Copy each of the records exactly.
==== GIVEN DATA ====
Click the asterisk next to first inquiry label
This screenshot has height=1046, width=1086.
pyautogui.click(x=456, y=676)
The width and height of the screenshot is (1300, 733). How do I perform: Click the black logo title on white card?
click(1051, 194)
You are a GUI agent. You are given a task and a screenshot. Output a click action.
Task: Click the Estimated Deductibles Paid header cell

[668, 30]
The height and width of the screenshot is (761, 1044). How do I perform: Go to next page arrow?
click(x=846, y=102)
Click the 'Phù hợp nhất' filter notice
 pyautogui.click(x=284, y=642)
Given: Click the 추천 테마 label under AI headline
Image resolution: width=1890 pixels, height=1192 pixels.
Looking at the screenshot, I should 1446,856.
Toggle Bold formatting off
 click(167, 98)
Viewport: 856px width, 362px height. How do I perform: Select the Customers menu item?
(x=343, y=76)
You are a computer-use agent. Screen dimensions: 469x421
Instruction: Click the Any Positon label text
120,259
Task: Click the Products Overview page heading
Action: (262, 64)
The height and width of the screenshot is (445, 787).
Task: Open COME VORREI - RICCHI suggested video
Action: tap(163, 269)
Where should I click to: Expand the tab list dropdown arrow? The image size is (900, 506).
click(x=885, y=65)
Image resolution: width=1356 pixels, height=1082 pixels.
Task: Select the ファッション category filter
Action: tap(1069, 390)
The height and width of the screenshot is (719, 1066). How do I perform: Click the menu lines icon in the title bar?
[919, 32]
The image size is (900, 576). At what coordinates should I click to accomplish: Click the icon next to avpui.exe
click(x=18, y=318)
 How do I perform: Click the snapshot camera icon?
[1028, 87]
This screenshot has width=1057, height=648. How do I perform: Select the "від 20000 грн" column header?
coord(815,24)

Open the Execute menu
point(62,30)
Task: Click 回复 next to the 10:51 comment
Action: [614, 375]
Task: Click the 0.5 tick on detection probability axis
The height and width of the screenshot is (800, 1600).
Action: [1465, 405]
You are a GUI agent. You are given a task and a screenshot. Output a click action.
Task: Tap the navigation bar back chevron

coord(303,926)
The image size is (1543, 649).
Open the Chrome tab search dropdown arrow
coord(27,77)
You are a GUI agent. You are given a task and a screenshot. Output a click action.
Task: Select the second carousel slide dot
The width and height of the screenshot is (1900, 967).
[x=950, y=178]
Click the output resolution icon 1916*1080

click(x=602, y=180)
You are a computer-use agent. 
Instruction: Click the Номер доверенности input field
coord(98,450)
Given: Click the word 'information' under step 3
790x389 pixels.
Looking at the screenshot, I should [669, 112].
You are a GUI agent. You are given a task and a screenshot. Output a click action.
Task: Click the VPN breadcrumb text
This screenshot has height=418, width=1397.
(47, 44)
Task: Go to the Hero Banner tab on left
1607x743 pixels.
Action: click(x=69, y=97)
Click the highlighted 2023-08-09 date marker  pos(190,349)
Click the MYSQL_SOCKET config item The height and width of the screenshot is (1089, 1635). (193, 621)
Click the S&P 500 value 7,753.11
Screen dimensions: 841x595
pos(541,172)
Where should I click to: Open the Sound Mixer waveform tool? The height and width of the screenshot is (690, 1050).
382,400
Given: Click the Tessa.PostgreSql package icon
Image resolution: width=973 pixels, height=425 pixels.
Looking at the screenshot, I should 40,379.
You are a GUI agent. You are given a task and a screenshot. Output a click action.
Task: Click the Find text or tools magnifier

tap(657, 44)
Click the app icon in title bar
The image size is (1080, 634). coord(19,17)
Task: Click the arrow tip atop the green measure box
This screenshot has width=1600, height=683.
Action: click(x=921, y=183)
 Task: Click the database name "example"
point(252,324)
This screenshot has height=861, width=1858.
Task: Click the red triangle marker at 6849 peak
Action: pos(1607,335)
====
▶ [SOLUTION FOR THIS PROBLEM]:
Click the asterisk next to first inquiry label
This screenshot has height=1046, width=1086.
pyautogui.click(x=456, y=676)
The width and height of the screenshot is (1300, 733). How do I perform: Click the black logo title on white card?
click(1051, 194)
You are a GUI agent. You are given a task and a screenshot. Output a click action.
Task: Click the Estimated Deductibles Paid header cell

[668, 30]
The height and width of the screenshot is (761, 1044). How do I perform: Go to next page arrow?
click(x=846, y=102)
Click the 'Phù hợp nhất' filter notice
 pyautogui.click(x=284, y=642)
Given: Click the 추천 테마 label under AI headline
Image resolution: width=1890 pixels, height=1192 pixels.
Looking at the screenshot, I should 1446,856.
Toggle Bold formatting off
 click(167, 98)
Viewport: 856px width, 362px height. How do I perform: Select the Customers menu item?
(x=343, y=76)
You are a computer-use agent. Screen dimensions: 469x421
Instruction: Click the Any Positon label text
120,259
Task: Click the Products Overview page heading
Action: (262, 64)
The height and width of the screenshot is (445, 787).
Task: Open COME VORREI - RICCHI suggested video
Action: tap(163, 269)
Where should I click to: Expand the tab list dropdown arrow? The image size is (900, 506).
click(x=885, y=65)
Image resolution: width=1356 pixels, height=1082 pixels.
Task: Select the ファッション category filter
Action: tap(1069, 390)
The height and width of the screenshot is (719, 1066). How do I perform: Click the menu lines icon in the title bar?
[919, 32]
The image size is (900, 576). At what coordinates should I click to accomplish: Click the icon next to avpui.exe
click(x=18, y=318)
 How do I perform: Click the snapshot camera icon?
[1028, 87]
This screenshot has width=1057, height=648. How do I perform: Select the "від 20000 грн" column header?
coord(815,24)

Open the Execute menu
point(62,30)
Task: Click 回复 next to the 10:51 comment
Action: [614, 375]
Task: Click the 0.5 tick on detection probability axis
The height and width of the screenshot is (800, 1600).
Action: [1465, 405]
You are a GUI agent. You are given a task and a screenshot. Output a click action.
Task: Tap the navigation bar back chevron

coord(303,926)
The image size is (1543, 649).
Open the Chrome tab search dropdown arrow
coord(27,77)
You are a GUI agent. You are given a task and a screenshot. Output a click action.
Task: Select the second carousel slide dot
The width and height of the screenshot is (1900, 967).
[x=950, y=178]
Click the output resolution icon 1916*1080

click(x=602, y=180)
You are a computer-use agent. 
Instruction: Click the Номер доверенности input field
coord(98,450)
Given: Click the word 'information' under step 3
790x389 pixels.
Looking at the screenshot, I should [669, 112].
You are a GUI agent. You are given a task and a screenshot. Output a click action.
Task: Click the VPN breadcrumb text
This screenshot has height=418, width=1397.
(47, 44)
Task: Go to the Hero Banner tab on left
1607x743 pixels.
Action: click(x=69, y=97)
Click the highlighted 2023-08-09 date marker  pos(190,349)
Click the MYSQL_SOCKET config item The height and width of the screenshot is (1089, 1635). (193, 621)
Click the S&P 500 value 7,753.11
Screen dimensions: 841x595
pos(541,172)
Where should I click to: Open the Sound Mixer waveform tool? The height and width of the screenshot is (690, 1050).
382,400
Given: Click the Tessa.PostgreSql package icon
Image resolution: width=973 pixels, height=425 pixels.
Looking at the screenshot, I should 40,379.
You are a GUI agent. You are given a task and a screenshot. Output a click action.
Task: Click the Find text or tools magnifier

tap(657, 44)
Click the app icon in title bar
The image size is (1080, 634). coord(19,17)
Task: Click the arrow tip atop the green measure box
This screenshot has width=1600, height=683.
Action: click(x=921, y=183)
 Task: Click the database name "example"
point(252,324)
This screenshot has height=861, width=1858.
Task: Click the red triangle marker at 6849 peak
Action: pos(1607,335)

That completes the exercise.